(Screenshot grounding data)
◆ ◆ ◆ ◆
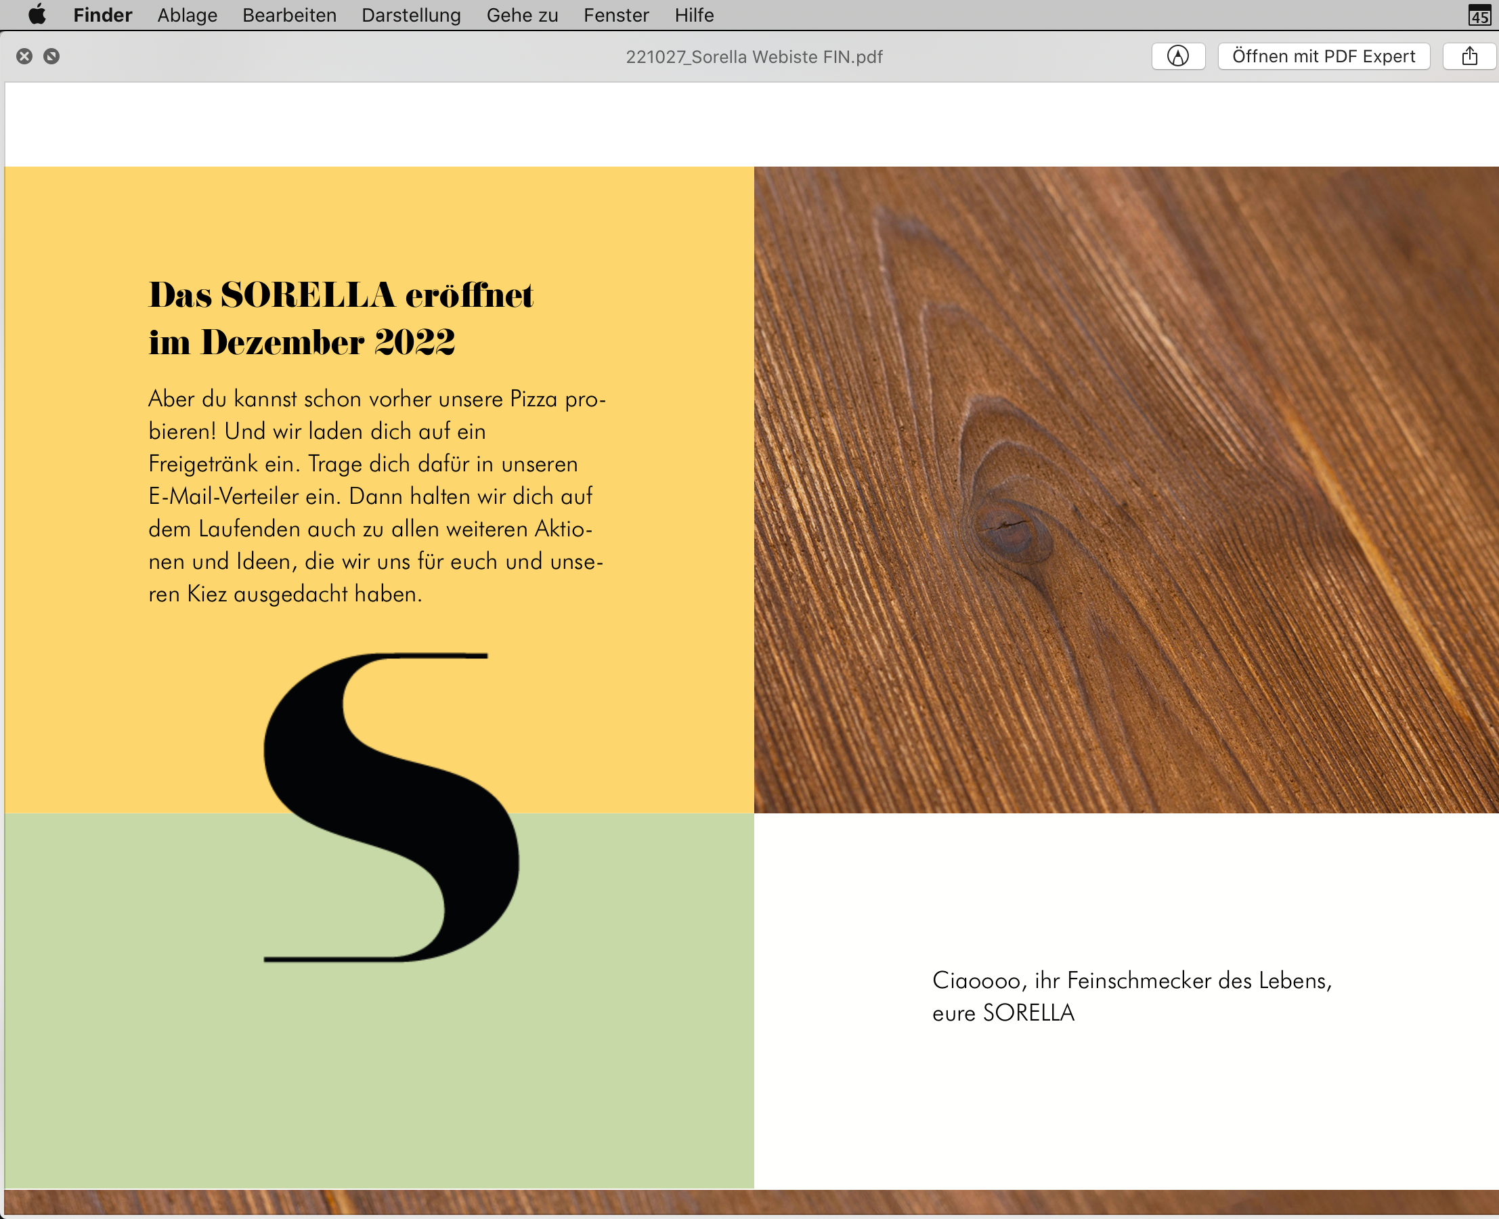Open the Ablage menu
The width and height of the screenshot is (1499, 1219).
point(187,15)
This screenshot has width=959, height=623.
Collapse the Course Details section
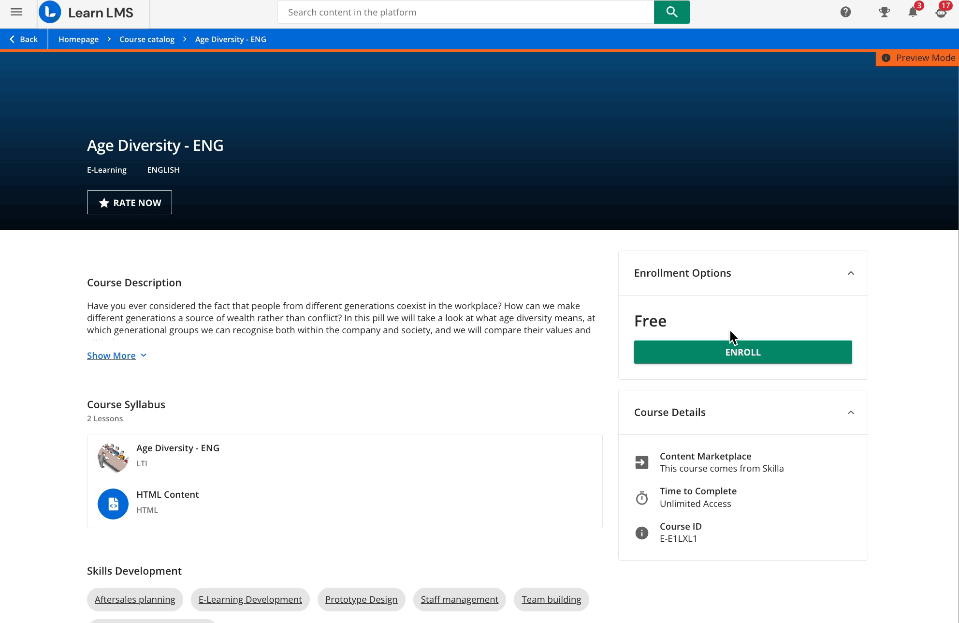coord(851,412)
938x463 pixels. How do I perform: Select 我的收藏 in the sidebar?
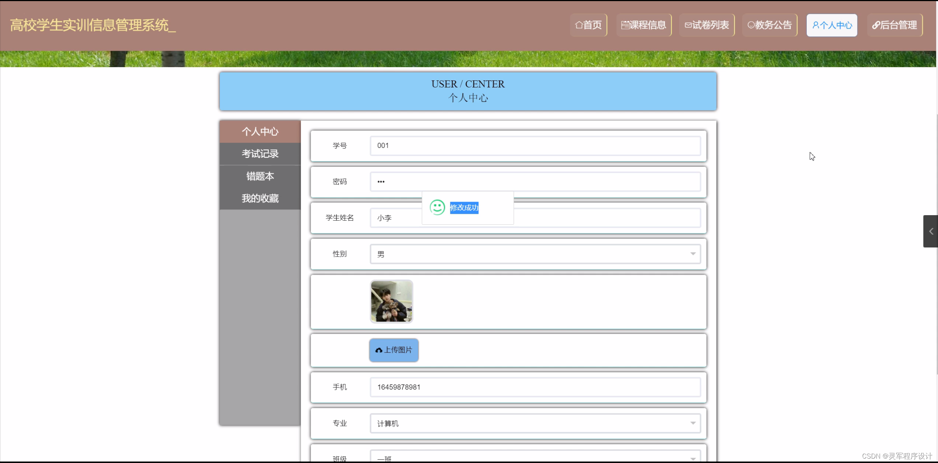(x=260, y=198)
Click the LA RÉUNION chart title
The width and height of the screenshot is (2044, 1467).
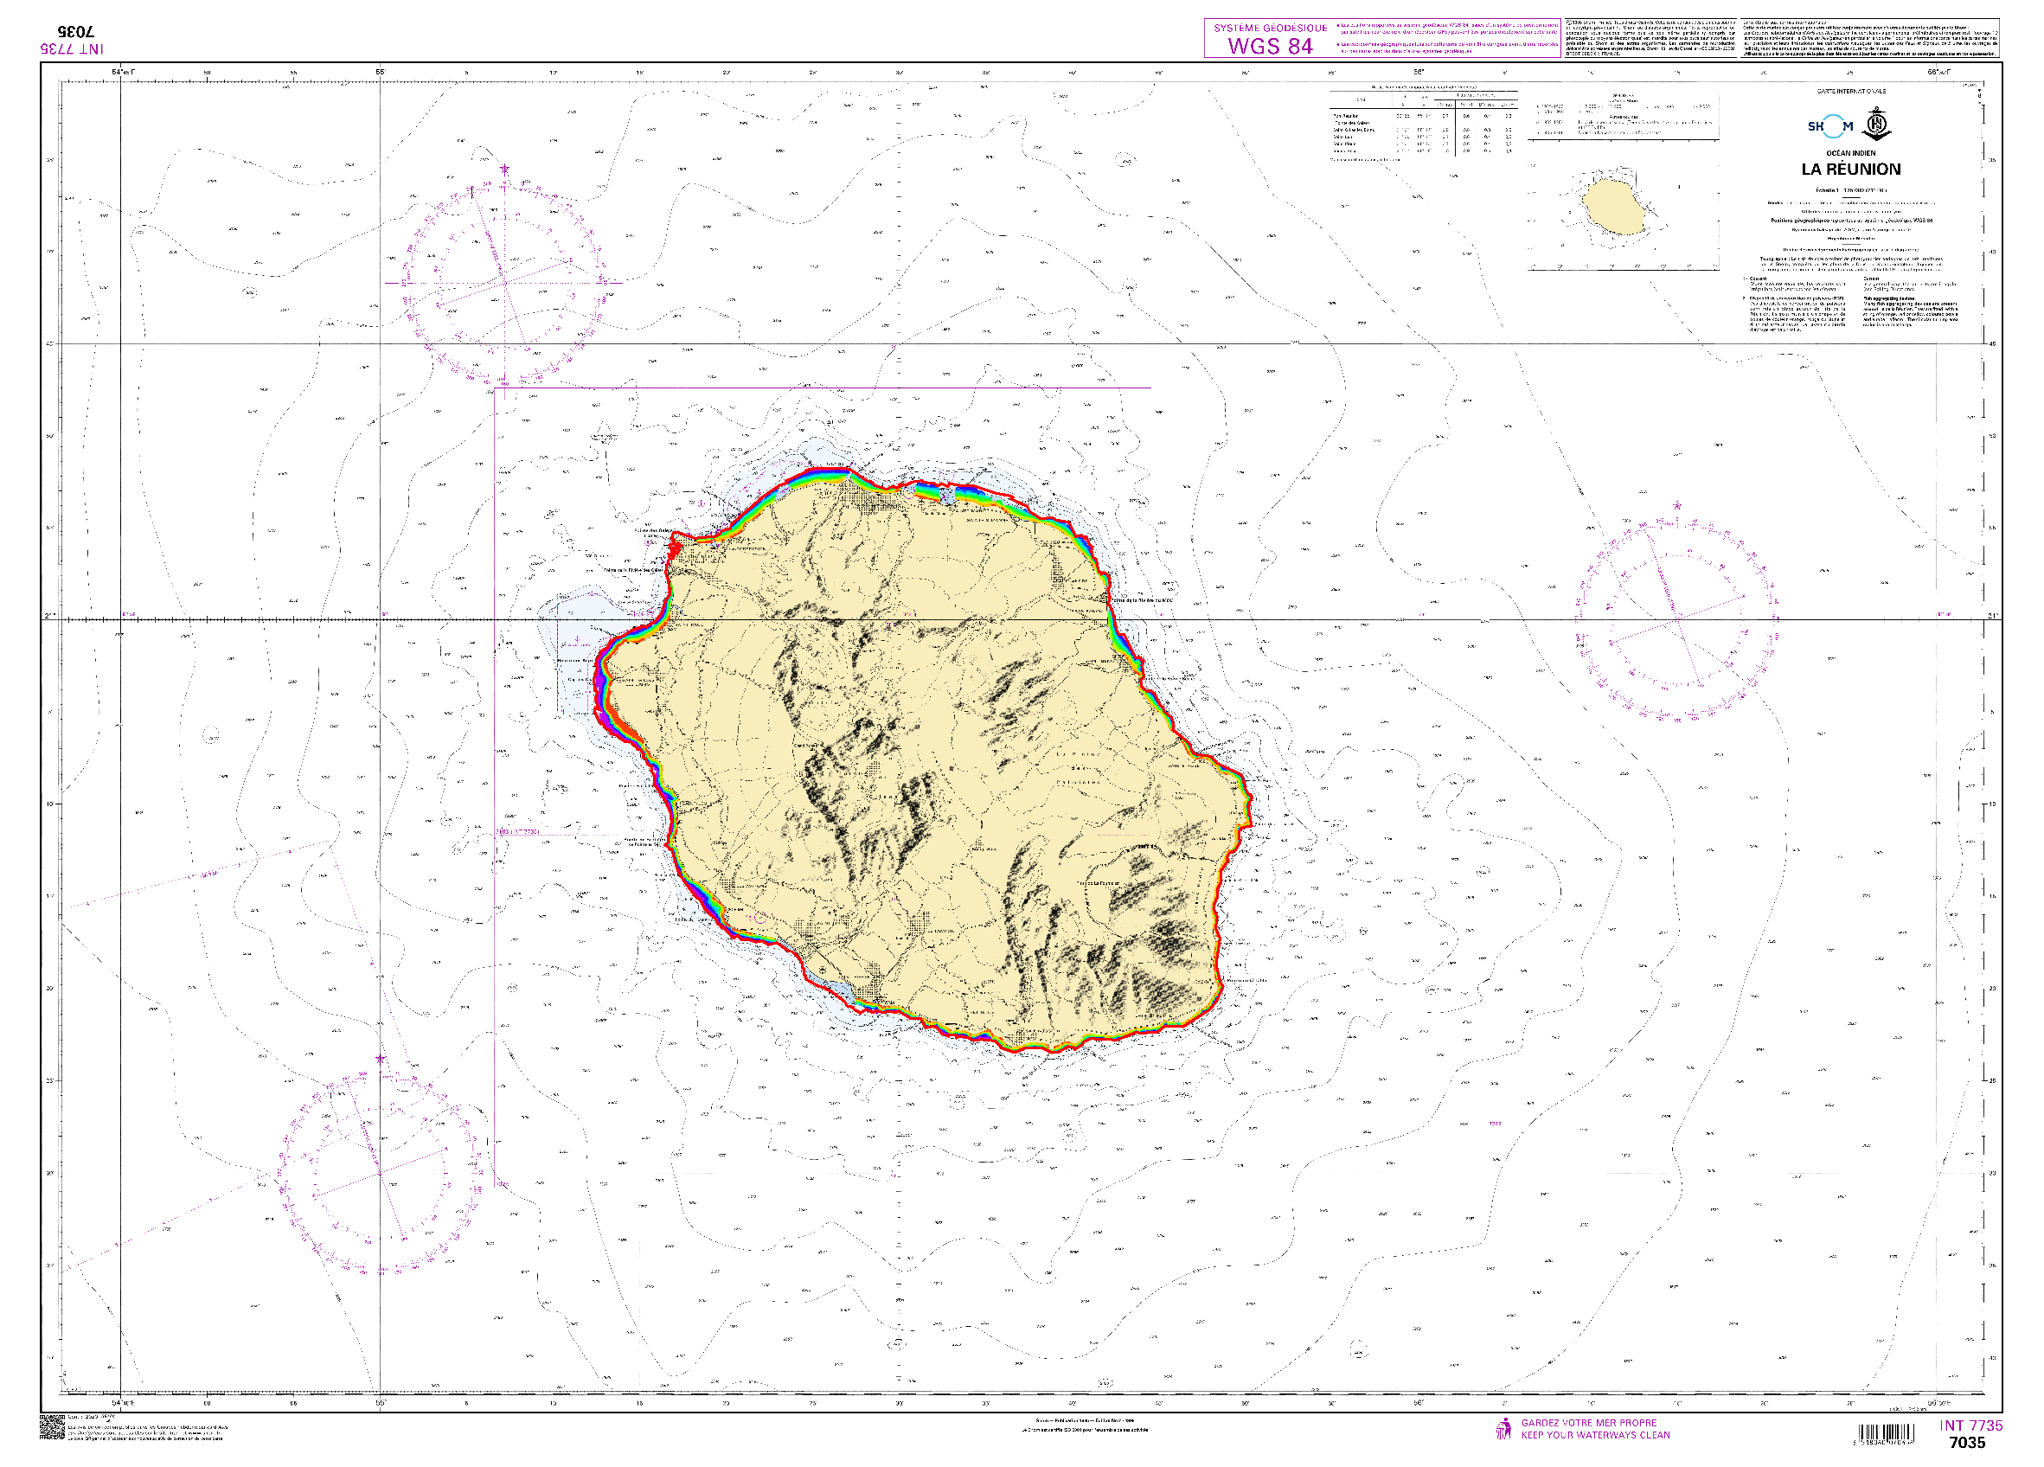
◆ ◆ ◆ ◆
Write out the lines that run from the line containing "Collapse the Course Details section" to the end of the entries, inclusive, exactly as written. Skip every picture.

Collapse the Course Details section
coord(851,412)
938x463 pixels. How do I perform: Select 我的收藏 in the sidebar?
(x=260, y=198)
Click the LA RÉUNION chart title
The width and height of the screenshot is (2044, 1467).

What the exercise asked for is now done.